Na dodatek w pracy z szefem nieprzyjemna atmosfera...czepia sie od rana, a ja naprawde nie mam sobie nic do zarzucenia, pracuje jak mrówka, a i tak źle. Nie wytrzymałam i sie poryczałam...po cichu...
 
Aniołki nasze kochane (*)(*)(*)(*)

Monilka maluszki kopią, ale nie jest to jakieś takie uciążliwe, przy dwójce myslałam, że będzie gorzej z kopniakami ale nie jest źle, maluchy są grzeczne....czasami jeden się wypina i mój brzuch kosmicznie wygląda :-D

Ale uwielbiam te kopniaczki i staram się chłonąć każdą chwilę, bo już niedługo tłinsy będą na świecie i pewnie zatęsknie za tymi kopniaczkami.

Zobaczysz jak szybko przeleci i Ty będziesz pisała o tych kopniakach :tak:

Wiolu jak masz się źle czuć na tym zjeździe to nie jedź...nic na siłe, a rodzina zapewne zrozumie.
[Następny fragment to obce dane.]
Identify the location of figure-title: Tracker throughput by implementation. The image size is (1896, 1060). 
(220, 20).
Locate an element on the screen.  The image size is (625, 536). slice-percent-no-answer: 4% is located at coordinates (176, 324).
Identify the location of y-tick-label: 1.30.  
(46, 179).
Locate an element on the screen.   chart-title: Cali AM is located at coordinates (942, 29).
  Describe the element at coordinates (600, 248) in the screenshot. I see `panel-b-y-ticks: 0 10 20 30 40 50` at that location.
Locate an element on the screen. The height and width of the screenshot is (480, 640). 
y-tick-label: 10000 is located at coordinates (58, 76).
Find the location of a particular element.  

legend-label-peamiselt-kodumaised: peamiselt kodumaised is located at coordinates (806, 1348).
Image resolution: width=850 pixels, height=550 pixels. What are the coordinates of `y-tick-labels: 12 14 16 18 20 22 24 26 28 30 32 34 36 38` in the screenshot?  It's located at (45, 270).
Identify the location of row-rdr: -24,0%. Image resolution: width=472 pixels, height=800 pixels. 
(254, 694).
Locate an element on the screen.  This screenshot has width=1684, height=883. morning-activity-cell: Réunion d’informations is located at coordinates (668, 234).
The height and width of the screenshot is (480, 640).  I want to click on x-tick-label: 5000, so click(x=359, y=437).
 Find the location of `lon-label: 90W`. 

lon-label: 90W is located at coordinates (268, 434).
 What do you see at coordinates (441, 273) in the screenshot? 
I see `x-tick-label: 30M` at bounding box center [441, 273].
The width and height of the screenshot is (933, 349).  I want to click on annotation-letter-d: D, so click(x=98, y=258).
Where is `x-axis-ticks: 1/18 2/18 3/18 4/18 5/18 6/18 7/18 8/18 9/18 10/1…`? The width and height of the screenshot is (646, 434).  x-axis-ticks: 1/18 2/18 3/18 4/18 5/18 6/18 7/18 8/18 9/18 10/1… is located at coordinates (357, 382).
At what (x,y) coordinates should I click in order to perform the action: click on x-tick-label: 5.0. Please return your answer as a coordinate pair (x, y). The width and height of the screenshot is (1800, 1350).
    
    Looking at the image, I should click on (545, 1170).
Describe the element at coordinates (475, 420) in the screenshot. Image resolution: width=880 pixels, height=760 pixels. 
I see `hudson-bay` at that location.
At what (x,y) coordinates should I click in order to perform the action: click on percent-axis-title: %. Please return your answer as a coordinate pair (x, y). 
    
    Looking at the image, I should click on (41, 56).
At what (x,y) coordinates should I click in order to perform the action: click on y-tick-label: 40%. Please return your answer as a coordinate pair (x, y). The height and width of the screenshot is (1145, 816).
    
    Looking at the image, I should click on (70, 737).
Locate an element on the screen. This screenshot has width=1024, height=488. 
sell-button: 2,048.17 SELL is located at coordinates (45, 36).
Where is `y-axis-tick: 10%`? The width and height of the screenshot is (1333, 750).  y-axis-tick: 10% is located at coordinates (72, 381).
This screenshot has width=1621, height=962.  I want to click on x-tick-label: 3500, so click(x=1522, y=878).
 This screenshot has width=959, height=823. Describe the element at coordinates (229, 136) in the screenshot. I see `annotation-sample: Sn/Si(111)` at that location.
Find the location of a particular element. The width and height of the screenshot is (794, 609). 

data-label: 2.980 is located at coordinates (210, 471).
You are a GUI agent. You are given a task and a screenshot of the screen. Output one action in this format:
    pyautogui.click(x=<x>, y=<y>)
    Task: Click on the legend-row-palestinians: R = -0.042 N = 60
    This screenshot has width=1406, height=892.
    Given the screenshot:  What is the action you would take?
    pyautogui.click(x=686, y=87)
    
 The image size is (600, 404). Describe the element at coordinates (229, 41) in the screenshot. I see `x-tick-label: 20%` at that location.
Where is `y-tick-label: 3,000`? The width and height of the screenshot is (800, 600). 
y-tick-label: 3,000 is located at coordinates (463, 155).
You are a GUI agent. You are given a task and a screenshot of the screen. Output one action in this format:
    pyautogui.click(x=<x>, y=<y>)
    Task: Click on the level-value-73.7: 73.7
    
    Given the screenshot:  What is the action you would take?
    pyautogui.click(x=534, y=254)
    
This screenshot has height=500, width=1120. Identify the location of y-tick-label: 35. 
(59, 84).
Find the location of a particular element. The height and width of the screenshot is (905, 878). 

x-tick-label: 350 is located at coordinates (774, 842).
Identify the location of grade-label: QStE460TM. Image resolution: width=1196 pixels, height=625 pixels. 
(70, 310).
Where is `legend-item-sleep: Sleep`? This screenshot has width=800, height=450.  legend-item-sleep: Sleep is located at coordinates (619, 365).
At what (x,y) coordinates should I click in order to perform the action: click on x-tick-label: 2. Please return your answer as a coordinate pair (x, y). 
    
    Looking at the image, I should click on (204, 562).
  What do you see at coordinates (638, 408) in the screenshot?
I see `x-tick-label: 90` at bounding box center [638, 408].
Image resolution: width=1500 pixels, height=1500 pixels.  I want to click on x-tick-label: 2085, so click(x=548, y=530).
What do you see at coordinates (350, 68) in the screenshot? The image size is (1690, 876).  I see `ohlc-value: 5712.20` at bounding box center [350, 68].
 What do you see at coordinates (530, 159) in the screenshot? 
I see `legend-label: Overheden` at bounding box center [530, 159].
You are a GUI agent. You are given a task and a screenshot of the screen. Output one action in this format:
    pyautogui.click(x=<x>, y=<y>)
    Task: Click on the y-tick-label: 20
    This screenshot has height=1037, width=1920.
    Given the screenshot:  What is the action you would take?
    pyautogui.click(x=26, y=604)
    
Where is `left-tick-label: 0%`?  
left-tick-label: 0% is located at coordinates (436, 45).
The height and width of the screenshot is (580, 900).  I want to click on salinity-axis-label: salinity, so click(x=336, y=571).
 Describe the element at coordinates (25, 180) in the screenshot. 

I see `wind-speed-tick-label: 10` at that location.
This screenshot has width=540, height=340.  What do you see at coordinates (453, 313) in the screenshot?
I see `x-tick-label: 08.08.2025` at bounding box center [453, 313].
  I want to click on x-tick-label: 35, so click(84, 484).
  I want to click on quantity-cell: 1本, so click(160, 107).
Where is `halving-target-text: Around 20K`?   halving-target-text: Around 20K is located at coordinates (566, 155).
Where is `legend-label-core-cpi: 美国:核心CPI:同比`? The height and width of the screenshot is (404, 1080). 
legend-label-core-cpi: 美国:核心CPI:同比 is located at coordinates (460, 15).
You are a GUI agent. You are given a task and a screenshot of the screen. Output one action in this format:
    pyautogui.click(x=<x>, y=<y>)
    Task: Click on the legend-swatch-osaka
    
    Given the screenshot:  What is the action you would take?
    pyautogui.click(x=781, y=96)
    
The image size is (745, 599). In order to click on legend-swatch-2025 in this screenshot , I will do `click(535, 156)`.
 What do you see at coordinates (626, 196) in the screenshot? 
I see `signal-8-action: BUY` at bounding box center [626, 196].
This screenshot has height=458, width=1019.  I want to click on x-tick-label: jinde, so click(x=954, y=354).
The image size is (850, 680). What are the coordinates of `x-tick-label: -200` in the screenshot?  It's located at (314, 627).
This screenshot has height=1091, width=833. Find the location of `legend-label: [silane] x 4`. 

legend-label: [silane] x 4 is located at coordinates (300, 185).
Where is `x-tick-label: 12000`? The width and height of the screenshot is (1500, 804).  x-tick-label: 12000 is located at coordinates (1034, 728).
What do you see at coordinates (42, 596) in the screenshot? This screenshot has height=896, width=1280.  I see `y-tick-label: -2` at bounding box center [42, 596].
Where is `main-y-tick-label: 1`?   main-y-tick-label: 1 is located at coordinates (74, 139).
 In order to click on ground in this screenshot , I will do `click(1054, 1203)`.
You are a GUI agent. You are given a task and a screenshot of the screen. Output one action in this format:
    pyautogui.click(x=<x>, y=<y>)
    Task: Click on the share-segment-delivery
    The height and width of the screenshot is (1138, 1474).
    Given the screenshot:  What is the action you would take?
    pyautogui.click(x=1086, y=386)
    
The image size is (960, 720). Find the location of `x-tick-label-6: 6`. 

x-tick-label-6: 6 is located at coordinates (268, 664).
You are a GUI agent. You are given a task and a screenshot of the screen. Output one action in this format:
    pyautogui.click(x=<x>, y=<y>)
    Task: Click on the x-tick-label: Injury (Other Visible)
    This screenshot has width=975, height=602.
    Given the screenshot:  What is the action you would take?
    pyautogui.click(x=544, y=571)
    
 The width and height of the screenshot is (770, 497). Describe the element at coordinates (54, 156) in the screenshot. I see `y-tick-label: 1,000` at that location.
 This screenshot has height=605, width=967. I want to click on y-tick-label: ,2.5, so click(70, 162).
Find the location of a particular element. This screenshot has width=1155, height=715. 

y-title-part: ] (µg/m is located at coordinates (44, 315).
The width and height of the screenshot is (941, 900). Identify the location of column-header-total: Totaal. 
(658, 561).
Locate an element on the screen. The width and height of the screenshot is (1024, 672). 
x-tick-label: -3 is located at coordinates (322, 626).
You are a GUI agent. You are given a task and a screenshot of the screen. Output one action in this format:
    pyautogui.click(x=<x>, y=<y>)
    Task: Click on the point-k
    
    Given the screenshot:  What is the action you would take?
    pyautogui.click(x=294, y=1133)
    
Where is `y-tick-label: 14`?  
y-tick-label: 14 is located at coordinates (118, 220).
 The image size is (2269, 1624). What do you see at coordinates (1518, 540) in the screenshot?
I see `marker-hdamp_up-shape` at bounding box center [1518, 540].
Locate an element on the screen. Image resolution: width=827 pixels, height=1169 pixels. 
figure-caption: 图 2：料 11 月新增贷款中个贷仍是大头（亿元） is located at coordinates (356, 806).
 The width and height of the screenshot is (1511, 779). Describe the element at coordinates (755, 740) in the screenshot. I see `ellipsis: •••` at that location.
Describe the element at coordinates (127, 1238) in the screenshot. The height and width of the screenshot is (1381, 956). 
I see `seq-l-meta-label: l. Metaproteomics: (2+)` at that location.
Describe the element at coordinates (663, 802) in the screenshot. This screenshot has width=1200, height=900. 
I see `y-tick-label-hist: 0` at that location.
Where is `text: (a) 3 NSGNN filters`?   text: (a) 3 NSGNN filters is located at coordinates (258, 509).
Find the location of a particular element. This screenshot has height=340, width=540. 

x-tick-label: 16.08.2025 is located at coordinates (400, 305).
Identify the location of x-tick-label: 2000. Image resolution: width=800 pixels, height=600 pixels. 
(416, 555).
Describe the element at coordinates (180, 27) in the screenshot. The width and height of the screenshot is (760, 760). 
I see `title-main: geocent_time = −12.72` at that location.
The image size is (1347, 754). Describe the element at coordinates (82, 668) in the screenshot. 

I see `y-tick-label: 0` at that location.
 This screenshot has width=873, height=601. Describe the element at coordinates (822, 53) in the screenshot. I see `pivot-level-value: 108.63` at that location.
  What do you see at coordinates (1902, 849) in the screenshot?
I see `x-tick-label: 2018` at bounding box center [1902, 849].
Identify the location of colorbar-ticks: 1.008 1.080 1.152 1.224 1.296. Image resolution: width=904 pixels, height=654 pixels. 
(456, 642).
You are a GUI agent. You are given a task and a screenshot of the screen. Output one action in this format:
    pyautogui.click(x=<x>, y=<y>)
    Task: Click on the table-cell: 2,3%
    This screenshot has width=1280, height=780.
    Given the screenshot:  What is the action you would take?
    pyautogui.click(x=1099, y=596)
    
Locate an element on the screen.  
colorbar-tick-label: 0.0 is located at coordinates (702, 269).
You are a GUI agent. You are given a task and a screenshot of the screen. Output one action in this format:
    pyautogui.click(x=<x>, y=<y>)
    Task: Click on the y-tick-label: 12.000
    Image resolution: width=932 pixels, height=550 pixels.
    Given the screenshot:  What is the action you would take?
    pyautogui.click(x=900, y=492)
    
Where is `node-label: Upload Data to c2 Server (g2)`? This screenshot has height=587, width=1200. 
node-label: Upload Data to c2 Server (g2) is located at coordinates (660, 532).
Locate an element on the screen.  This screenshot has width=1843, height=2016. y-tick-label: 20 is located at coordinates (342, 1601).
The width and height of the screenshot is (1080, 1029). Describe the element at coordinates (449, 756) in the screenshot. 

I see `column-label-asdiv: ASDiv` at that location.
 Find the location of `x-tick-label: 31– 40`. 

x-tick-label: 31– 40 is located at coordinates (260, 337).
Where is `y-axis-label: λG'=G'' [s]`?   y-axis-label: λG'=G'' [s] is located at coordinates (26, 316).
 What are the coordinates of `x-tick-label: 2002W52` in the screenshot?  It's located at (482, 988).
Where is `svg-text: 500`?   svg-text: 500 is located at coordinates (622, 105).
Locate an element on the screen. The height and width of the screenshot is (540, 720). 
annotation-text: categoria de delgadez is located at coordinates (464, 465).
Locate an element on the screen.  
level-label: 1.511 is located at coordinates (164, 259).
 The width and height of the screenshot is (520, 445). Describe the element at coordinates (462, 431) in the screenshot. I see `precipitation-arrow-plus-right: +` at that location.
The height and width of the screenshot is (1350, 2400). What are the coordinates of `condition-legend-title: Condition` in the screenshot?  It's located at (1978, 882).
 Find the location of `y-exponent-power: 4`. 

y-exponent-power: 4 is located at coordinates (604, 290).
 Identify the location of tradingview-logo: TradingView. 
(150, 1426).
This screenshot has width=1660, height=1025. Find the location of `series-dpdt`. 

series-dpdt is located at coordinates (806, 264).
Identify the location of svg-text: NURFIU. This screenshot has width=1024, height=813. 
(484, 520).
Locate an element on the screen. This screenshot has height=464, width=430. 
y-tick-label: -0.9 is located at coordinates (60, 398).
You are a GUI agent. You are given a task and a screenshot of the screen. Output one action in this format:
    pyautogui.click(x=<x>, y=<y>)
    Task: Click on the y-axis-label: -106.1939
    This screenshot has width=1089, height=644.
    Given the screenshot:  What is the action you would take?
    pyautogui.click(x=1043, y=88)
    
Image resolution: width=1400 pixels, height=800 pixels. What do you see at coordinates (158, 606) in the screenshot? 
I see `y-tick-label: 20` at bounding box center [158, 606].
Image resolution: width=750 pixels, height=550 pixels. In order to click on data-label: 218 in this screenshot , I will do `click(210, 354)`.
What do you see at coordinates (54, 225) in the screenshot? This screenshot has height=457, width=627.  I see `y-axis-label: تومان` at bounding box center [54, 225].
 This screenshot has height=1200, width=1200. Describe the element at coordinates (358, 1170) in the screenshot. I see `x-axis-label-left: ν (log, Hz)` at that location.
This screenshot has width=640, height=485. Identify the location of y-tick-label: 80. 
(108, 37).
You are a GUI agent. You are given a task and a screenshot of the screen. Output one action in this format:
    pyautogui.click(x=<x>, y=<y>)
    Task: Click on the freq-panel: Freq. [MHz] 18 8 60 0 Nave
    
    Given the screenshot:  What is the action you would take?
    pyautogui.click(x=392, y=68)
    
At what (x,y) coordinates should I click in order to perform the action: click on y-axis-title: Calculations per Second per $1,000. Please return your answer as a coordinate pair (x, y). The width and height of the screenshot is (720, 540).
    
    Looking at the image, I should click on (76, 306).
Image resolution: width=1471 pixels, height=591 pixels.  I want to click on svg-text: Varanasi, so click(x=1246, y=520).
Sylwuś masz racje czas szybko leci....czasami tak patrzę na córkę sąsiadów z dołu, jest 2 miesiące młodsza od Filipka i nie mogę uwierzyć, że ta mała już na rowerku jeździ....pewnie Filipek też by jeździł :-( dla mnie to mój malutki synuś, a jakby żył miałby 3,5 latka więc taki duzy chłopczyk by był, grałby w piłke....teraz też pewnie gra z bandą Aniołkow....

Ostatnio znow Filipek w snach do mnie przychodzi, ale nie umiem zapamietać snu....wiem, że był....czuję to i pamietam jego obecność...ale nie pamietam treści snu, a może to nie sen....może był przy mnie w nocy...
 
reklama
Sylwuś przytulam Cię mocno.
Mi też ciężko.Jak zwykle zresztą od 6maja do 6lipca. Teraz będzie ten czas wydłuzony ze względu na trzecie maleństwo.

Bibi ależ ten czas zleciał.Mam zaległości ogromne. Wiesz jak będziesz rodzić?

DZIEWCZYNKI PRZYPOMINAM O ZBIÓRCE.PROSZĘ ZAJRZYJCIE NA G NA OGŁOSZENIA.